The NGS took high-resolution low-altitude photos of the coastal regions affected by Hurricane Sandy and overlaid them on top of a Google map interface. What emerges is a fascinating and sobering overview of the extent of the damage and the scale of the recovery ahead. The site also offers property owners and displaced residents an opportunity to assess the damage to their homes and communities from afar.
An even more dramatic picture of the destruction can be seen on another NGS site. This site takes photos of the heavily damaged areas and couples them with Google maps satellite images of the same region before the storm. The viewer can seamlessly swipe between the two and see the contrast between life before the storm and current reality.

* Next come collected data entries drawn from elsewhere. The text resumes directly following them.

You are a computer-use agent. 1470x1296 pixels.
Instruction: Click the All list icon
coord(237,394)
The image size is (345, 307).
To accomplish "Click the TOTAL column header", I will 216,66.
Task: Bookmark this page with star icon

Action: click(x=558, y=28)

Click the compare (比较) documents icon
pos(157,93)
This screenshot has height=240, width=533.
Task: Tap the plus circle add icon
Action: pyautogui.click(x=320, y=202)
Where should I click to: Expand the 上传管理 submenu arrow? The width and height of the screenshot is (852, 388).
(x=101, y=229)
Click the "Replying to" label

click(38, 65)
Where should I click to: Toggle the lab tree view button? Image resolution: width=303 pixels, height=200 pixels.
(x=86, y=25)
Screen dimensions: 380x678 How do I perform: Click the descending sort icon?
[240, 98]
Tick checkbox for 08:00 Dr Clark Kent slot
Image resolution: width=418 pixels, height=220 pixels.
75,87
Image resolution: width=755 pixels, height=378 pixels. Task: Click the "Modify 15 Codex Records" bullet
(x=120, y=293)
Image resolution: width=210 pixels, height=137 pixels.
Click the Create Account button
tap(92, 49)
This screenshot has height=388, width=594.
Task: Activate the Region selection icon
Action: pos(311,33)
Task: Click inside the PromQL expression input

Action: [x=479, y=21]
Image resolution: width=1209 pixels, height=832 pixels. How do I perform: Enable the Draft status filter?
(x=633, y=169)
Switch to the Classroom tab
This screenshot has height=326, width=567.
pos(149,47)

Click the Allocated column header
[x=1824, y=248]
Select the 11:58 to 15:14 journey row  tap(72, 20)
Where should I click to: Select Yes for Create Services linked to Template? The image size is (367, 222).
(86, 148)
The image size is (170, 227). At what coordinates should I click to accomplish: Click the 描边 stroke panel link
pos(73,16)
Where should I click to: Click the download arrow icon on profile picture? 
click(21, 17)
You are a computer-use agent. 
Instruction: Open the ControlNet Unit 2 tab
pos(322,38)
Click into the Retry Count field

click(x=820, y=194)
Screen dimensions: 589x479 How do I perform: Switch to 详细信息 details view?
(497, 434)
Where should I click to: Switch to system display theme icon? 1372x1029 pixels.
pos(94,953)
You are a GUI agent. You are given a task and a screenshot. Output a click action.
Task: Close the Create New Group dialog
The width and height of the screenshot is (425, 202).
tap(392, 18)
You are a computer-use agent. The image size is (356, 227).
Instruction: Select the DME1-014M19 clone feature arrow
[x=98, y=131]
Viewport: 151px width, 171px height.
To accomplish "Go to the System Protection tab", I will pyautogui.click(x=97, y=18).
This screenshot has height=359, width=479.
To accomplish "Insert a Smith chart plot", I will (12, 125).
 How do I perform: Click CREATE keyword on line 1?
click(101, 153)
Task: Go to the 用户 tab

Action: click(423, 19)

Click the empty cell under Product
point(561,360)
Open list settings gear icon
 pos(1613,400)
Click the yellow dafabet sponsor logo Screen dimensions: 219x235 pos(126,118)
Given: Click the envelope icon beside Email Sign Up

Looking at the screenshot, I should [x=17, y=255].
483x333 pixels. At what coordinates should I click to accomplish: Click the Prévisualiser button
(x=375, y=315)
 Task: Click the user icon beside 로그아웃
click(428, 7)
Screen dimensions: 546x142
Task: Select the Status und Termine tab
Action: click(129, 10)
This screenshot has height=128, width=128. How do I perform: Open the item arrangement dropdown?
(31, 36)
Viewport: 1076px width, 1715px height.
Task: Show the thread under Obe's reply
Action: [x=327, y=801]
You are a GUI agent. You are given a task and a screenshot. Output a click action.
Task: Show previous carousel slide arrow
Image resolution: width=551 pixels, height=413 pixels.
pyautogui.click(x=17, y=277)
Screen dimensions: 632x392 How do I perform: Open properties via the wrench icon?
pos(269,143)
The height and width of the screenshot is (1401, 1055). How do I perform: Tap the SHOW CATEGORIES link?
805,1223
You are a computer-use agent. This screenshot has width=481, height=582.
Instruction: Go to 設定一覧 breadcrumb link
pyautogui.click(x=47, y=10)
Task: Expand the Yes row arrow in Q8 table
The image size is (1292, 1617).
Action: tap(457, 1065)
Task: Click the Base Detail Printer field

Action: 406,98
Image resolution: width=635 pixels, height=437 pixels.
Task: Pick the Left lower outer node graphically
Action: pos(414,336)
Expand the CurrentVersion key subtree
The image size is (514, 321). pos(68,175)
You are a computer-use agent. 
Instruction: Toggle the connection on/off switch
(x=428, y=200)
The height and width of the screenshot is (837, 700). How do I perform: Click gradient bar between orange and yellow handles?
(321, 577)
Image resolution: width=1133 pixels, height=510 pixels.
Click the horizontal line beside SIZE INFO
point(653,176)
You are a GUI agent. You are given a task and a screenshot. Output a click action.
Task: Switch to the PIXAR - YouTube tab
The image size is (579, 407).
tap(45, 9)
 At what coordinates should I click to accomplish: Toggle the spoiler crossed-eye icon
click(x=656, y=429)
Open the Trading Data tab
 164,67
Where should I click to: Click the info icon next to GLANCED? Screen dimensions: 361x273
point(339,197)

Welcome to Yugoslavia: The risks of relying on old, outdated maps
The dynamic and up-to-date nature of these maps highlight a limitation of most maps we use, which is, they are static. Maps capture what the world looks like at the time they are drawn, but as Sandy and many climate change models have shown, the world is not a static place. Using yesterday’s maps to make decisions for our future is like using an atlas from 1986 to plan your next European vacation (“Ooo, Yugoslavia, that place sounds fascinating”).
Yet the government is making investments based on maps that are just as outdated
The Federal Emergency Management Agency (FEMA) flood insurance maps, which are used to make important investment and development decisions in low-lying areas, date from the 1980s. The maps are currently being redrawn, but the agency is still relying on historical data to update the maps and is, as of yet, not taking future climate scenarios into account.
The shortcomings of using this outdated data can be seen in a series of maps of the Boston area from the 2007 Northeast Climate Impacts Assessment. The maps show the difference in the current 100-year flood maps (hatched darker blue) for downtown Boston (top), Back Bay (center), and South Boston (bottom), with what a projected 100-year flood map would look like in 2100 based on a high-emissions climate scenario (light blue).
Maps are powerful tools. We use them constantly to find the nearest supermarket, or plan a route to work, or even to predict presidential election results. But they are only useful as long as they describe reality. The reality is that our climate is changing, our oceans are rising, and our coastlines are receding. Our maps — and our policies — must also change to address this new reality.